▶ **Extrahierter Text**:

Von Simone Janson (Mehr) • Zuletzt aktualisiert am 01.11.2023 • Zuerst veröffentlicht am 07.08.2018 • Bisher 7147 Leser, 1186 Social-Media-Shares Likes & Reviews (5/5) • Kommentare lesen & schreiben
Teure Weiterbildungen und aufwändige Trainings sind oft nicht viel mehr als eine billige Weiterbildungsshow, wenn man sie genau betrachtet. Denn oft genug geht es mehr um Effekthascherei und Dozentenbewertungen denn um tatsächlichen Lernerfolg.
Gestern habe ich am Beispiel Zeitmanagement angerissen, warum teuere Weiterbildungen oft ineffektiv sind. Darauf wurde ich per Kommentar gefragt, was ich genau meine. Hier nun etwas genauer, warum es oft mehr um Effekte als um Inhalte geht und Dozenten zu Clowns werden.
Bleiben wir mal beim Thema Zeitmanagement und stellen uns ein zweitägiges Seminar dazu vor: Die Teilnehmer lernen verschiedene Zeitmanagementtechniken kennen, indem sie ein Lehrwerk durcharbeiten und schriftliche Übungen dazu machen. Am Ende gibt es eine Prüfung, die zu einem gut klingenden Zertifikat führt, das der Weiterbildungsanbieter selbst erfunden hat.
Um zu bestehen, muss man einige Fragen zu den verschiedenen Methoden beantworten, wofür die Mehrzahl der Seminarteilnehmer vermutlich das Lehrwerk einfach auswendig gelernt hat. Das ist übrigens kein erfundenes Beispiel, sondern eines, das ich selbst erlebt habe!
Was hingegen gänzlich fehlt, ist eine konstruktive Diskussion oder eine kritische Auseinandersetzung mit den Methoden – mal ganz zu schweigen davon, dass man die gelernten Techniken gründlich durchdacht, für seine eigenen Zwecke modifiziert und an seine Lebens- und Arbeitsweise angepasst hätte. Denn nur so wäre echtes, kreatives Lernen möglich gewesen.
Dafür ist aber die Lernbereitschaft der Teilnehmer Grundvoraussetzung. Wenn all dies fehlt, ist es kein Wunder, dass das in der Weiterbildung mühsam Erlernte hinterher gar nicht zur Anwendung kommt.
Tatsächlich, 77 Prozent der Teilnehmer solcher Weiterbildungskurse haben es nach Einschätzung von Experten nicht gelernt, die Theorie aus dem Seminar dann auch in der beruflichen Praxis umzusetzen.
Doch es wird noch paradoxer. Weil die Teilnehmer eigentlich keine Lust haben, müssen sich die Trainer eben einiges einfallen lassen, um sie bei Laune zu halten. Der Enthüllungsautor Richard Gris entstammt selbst dieser Zunft (hinter diesem Pseudonym verbirgt sich Dr. Axel Koch) und plaudert in seinem Buch “Die Weiterbildungslüge” aus dem Nähkästchen:
Wenn die Teilnehmer Spaß am Kurs haben und vom Trainer begeistert sind, ist das fast schon die ganze Miete. Dass es Spaß macht, muss aber nicht heißen, dass man auch wirklich etwas lernt. Manche Trainer greifen einfach zu Tricks – zum Beispiel indem sie Aktientipps geben, die mit dem Seminarthema gar nichts zu tun haben.

▶ **Erfasste Daten**:
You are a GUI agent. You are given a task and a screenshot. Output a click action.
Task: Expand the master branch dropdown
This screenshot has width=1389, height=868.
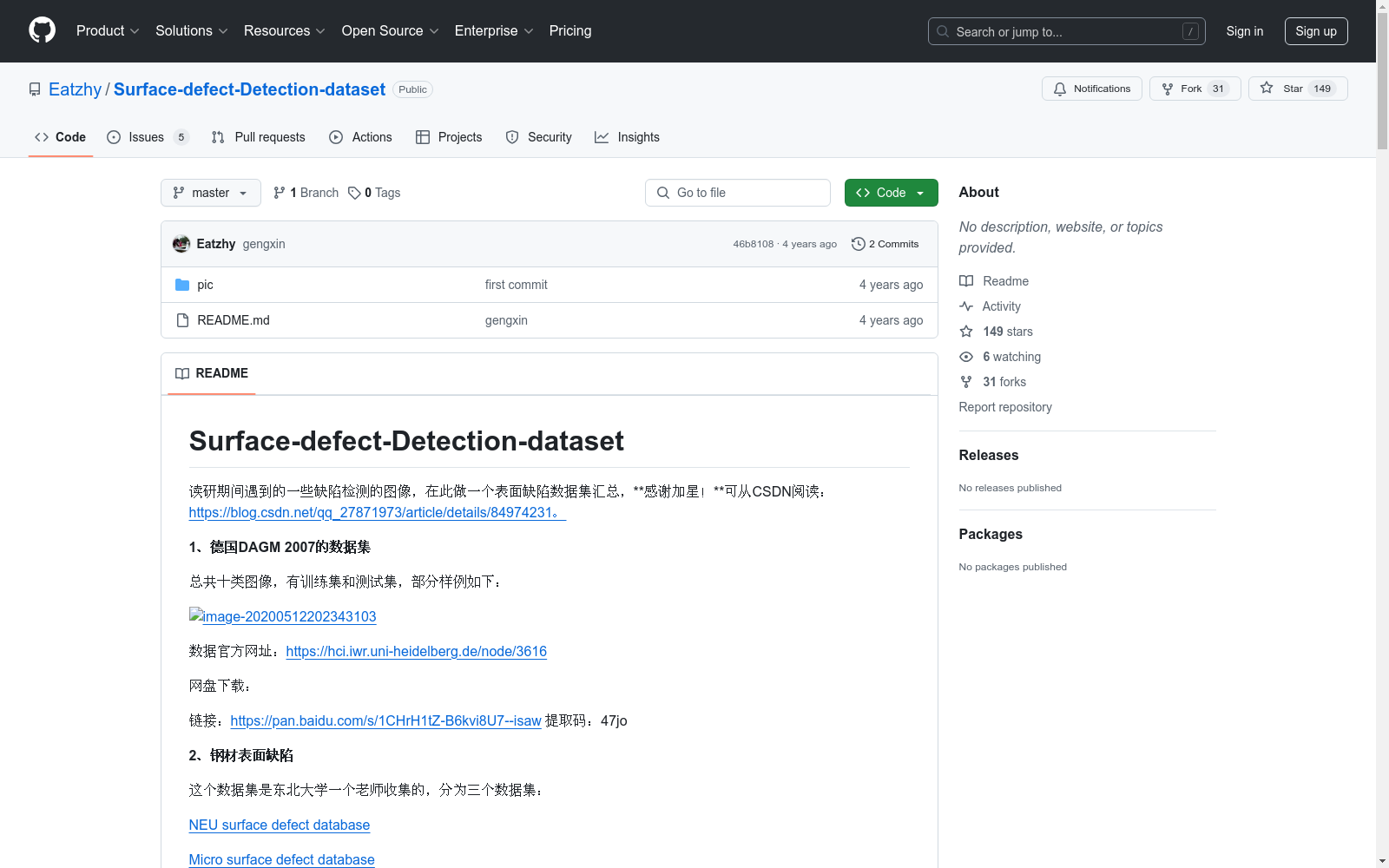(x=210, y=193)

▶ **Aufgaben**:
A. Welche Person verbirgt sich laut dem Text über Weiterbildungen hinter dem Pseudonym Richard Gris?
B. Gib aus dem Text über Weiterbildungen den Abschnitt von „Doch es wird“ bis einschließlich „zu tun haben.“ wortgetreu aus.
C. Schreibe den Text über Weiterbildungen nach seinem letzten Satz weiter.

▶ **Antworten nach Reihenfolge**:
A. Dr. Axel Koch.

B.
Doch es wird noch paradoxer. Weil die Teilnehmer eigentlich keine Lust haben, müssen sich die Trainer eben einiges einfallen lassen, um sie bei Laune zu halten. Der Enthüllungsautor Richard Gris entstammt selbst dieser Zunft (hinter diesem Pseudonym verbirgt sich Dr. Axel Koch) und plaudert in seinem Buch “Die Weiterbildungslüge” aus dem Nähkästchen:
Wenn die Teilnehmer Spaß am Kurs haben und vom Trainer begeistert sind, ist das fast schon die ganze Miete. Dass es Spaß macht, muss aber nicht heißen, dass man auch wirklich etwas lernt. Manche Trainer greifen einfach zu Tricks – zum Beispiel indem sie Aktientipps geben, die mit dem Seminarthema gar nichts zu tun haben.

C.
Show und Effekthascherei also statt Inhalt. Nicht der Lernerfolg ist das Ziel, sondern die gute Laune der Teilnehmer. Deshalb ist es auch absolut tabu, sich konfrontativ mit einem oder mehreren Teilnehmern anzulegen, indem man unbequeme Dinge sagt – selbst wenn das dem Lernziel eigentlich zuträglich wäre.
Der Grund dafür ist einfach: Am Ende geben alle Teilnehmer einen Rückmeldebogen darüber ab, wie ihnen das Seminar gefallen hat. Gute Bewertungen bedeuten, dass die Weiterbildung erfolgreich war – auch wenn sie eigentlich nichts gebracht hat.
So kommen also gute Dozenten-Bewertungen auf Rückmeldebögen zustande. Denn die bedeuten für einen Dozenten gute Referenzen – und sind als solche fester Bestandteil der Weiterbildungsshow. Nicht selten werden sie sogar gefälscht.
Längst hat sich in Deutschland ein komplexes und bürokratisches System aus Zertifizierungen, Akkreditierungen, Gütesiegeln und Evaluationsstatistiken herausgebildet.
Auch wenn es in der Theorie eine gute Idee sein mag, potenziellen Kunden auf dem unübersichtlichen Weiterbildungsmarkt, der sich vor allem in der Hand privater Anbieter befindet und daher vergleichsweise wenig staatlichen Reglementierungen unterliegt, eine Orientierung zu bieten:
Die Masse an Qualitätskriterien und Messzahlen ist einfach zu viel des Guten.
Da sind Verbünde, die ihre eigenen Gütesiegel aus der Taufe heben – nach dem Motto: Mal sehen, wie die Akzeptanz auf dem Markt ist. Da sind Volkshochschulen, die sich ihres verschnarchten Rufes als kommunale Kompetenzzentren mit einer ISO-Zertifizierung erwehren wollen, für die komplizierte Verwaltungsabläufe einzuhalten sind.
Da sind Arbeitsagenturen, die private Zertifizierungsagenturen zulassen, die wiederum die Weiterbildungseinrichtungen zertifizieren sollen. Und da sind Unternehmen, die abenteuerliche und aufwendige Zahlenspiele als objektive Evaluation oder Bildungscontrolling verkaufen. Es geht kaum bürokratischer.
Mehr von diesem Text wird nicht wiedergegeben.